Bruno Gagliasso e Giovanna Ewbank visitam vítimas do Ciclone Idai em Moçambique

O actor brasileiro Bruno Gagliasso e sua esposa Giovanna Ewbank visitaram a cidade da Beira e Chimoio, em Moçambique, para ajudar na ajuda humanitária do UNICEF.

Claudio Fauvrelle
Bruno Gagliasso e a Giovanna Ewbank visitam vítimas do Ciclone Idai em Moçambique
UNICEF Moçambique/2019/Claudio Fauvrelle

30 Agosto 2019

Maputo, Moçambique - O actor Bruno Gagliasso e a apresentadora de televisão Giovanna Ewbank do Brasil acompanham a resposta e ajuda humanitária do Fundo das Nações Unidas para a Infância (UNICEF) nas cidades da Beira e Chimoio, em Moçambique.

O casal liderou uma campanha de angariação de fundos criada pelo UNICEF em Brasil para apoiar o trabalho em Moçambique após os dois ciclones, Idai e Kenneth, que atingiram Moçambique em março e abril passados. Foi a primeira vez, desde que há registo, que dois ciclones tropicais fortes atingem Moçambique durante a mesma estação, provovando mais de 600 mortos e um número estimado de 1,4 milhão de crianças necessitando de assistência humanitária.

 

“Foi muito importante vir para Moçambique para conhecer de perto o trabalho do UNICEF. É um trabalho sério, um trabalho feito com muita competência e, acima de tudo, com muito amor.
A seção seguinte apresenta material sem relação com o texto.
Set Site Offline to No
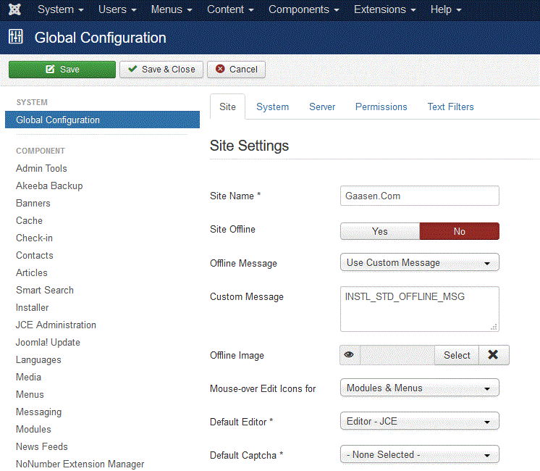540x471 pixels. 460,231
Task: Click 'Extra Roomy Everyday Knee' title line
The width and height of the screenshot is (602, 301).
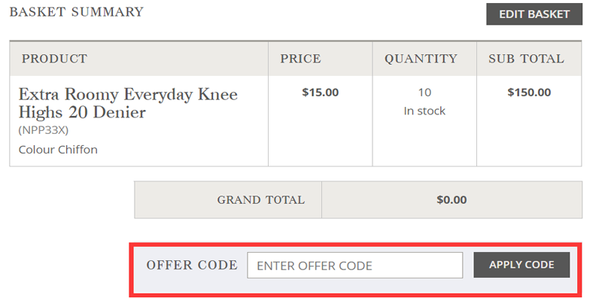Action: click(128, 95)
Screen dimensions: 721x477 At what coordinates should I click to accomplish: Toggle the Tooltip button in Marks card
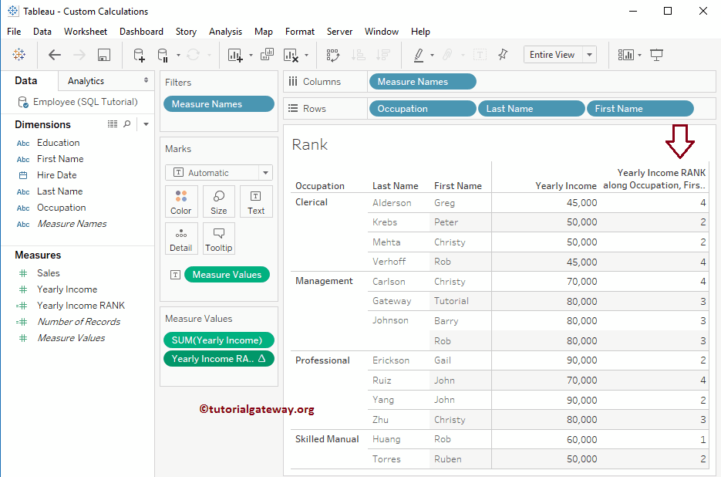pos(219,239)
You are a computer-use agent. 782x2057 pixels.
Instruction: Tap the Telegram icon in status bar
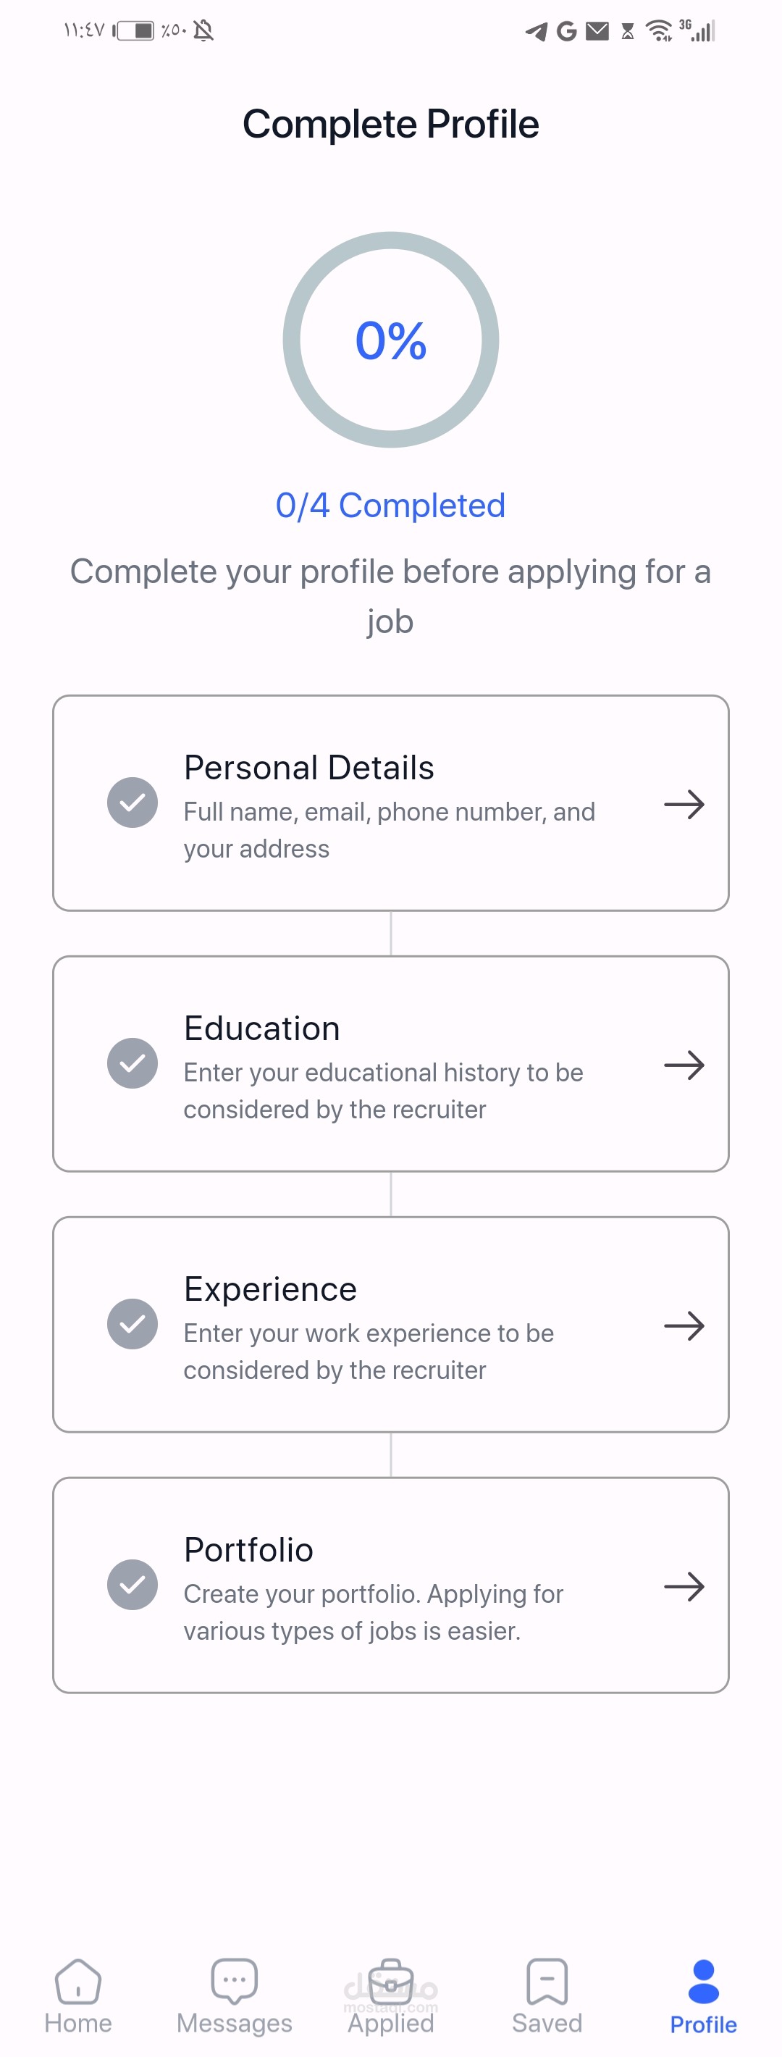(x=536, y=31)

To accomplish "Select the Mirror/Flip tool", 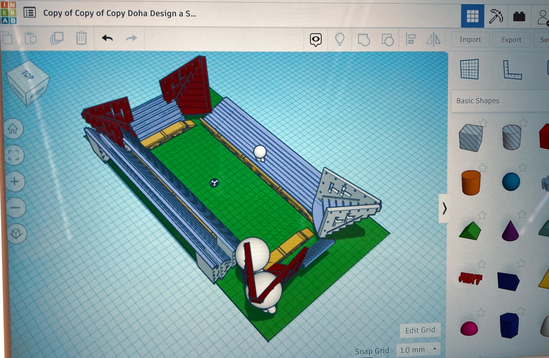I will click(x=433, y=40).
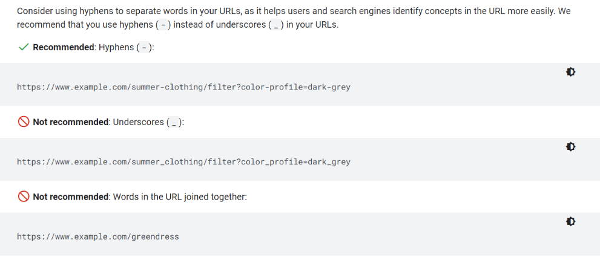Click inline underscore code after 'Underscores' label
600x257 pixels.
pos(173,122)
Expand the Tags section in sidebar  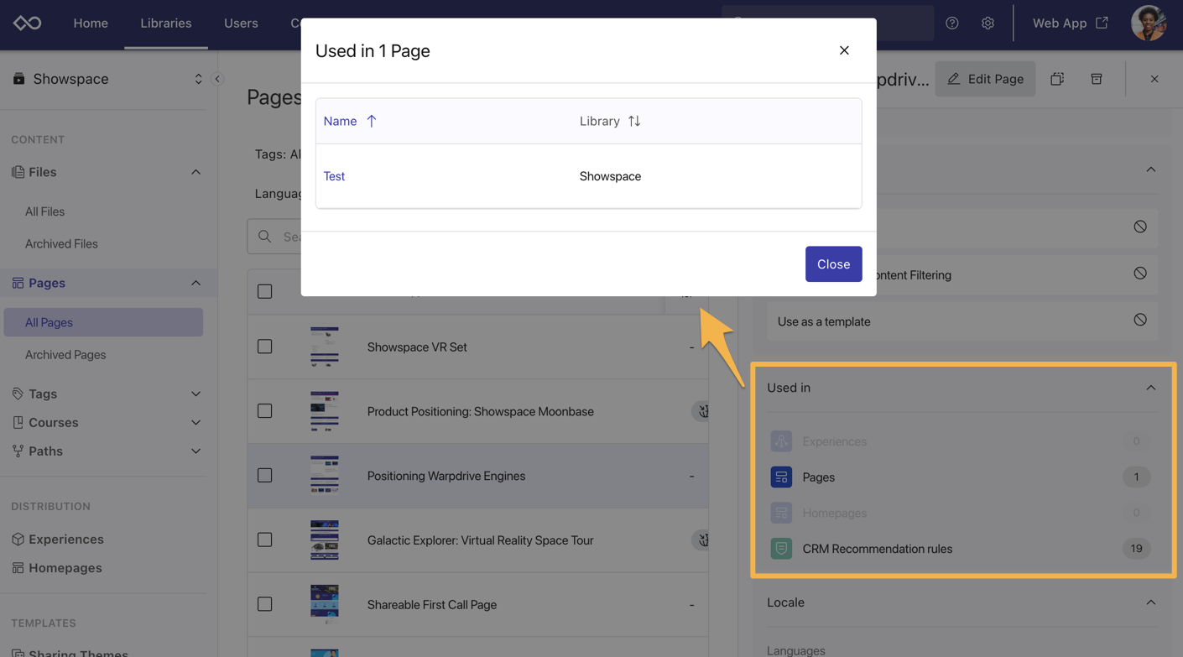(x=195, y=394)
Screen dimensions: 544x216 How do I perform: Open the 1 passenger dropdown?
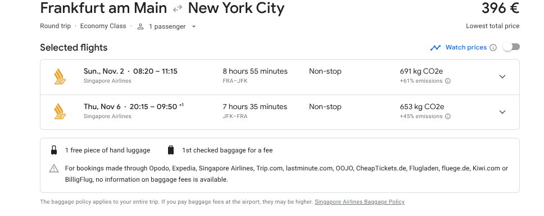[x=166, y=26]
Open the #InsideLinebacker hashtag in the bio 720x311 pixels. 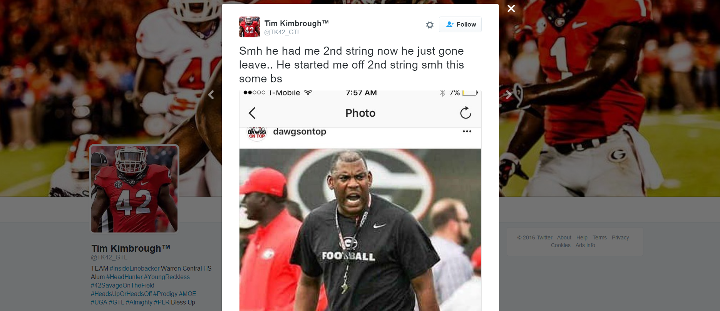pyautogui.click(x=134, y=268)
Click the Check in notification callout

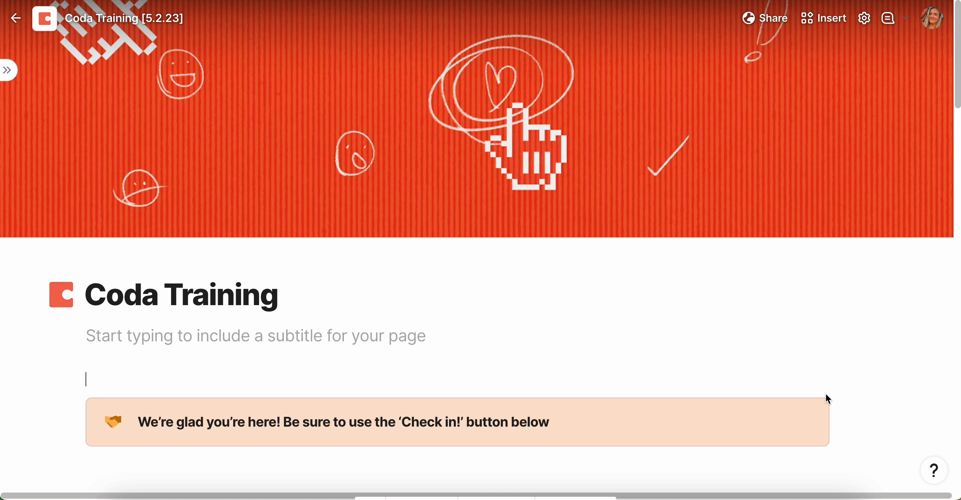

Terão mais visitas minhas porque tem muitas crianças que precisam de ajuda ainda,” disse Bruno Gagliasso.

Durante a visita, o casal encontrou várias crianças e famílias, trabalhadores humanitários e conheceu de perto o trabalho de emergência do UNICEF.

Gagliasso disse que este trabalho pelas crianças precisa ser feito “não apenas pelo Brasil, mas pelo mundo inteiro, porque são muitas as crianças que precisam.”

Gagliasso também disse que ficou triste ao saber que o ciclone devastou parte de Moçambique, Zimbábue e o Maláui, região onde os dois filhos nasceram. Ele disse que seu “coração ficou apertado” e “inquieto com aquelas cenas” e por isso pediu “para ajudar de alguma forma.”

O UNICEF alcançou 1,100,000 pessoas com água potável, vacinou 980,000 crianças menores de 15 anos contra a cólera e sarampo, tratou 604,000 crianças contra desnutrição aguda, garantiu a 95,000 crianças acesso a educação de qualidade, providenciou apoio psicossocial para 7,500 crianças e alcançou 853,000 pessoas com mensagens que salvam vidas e promovem a mudança de comportamento.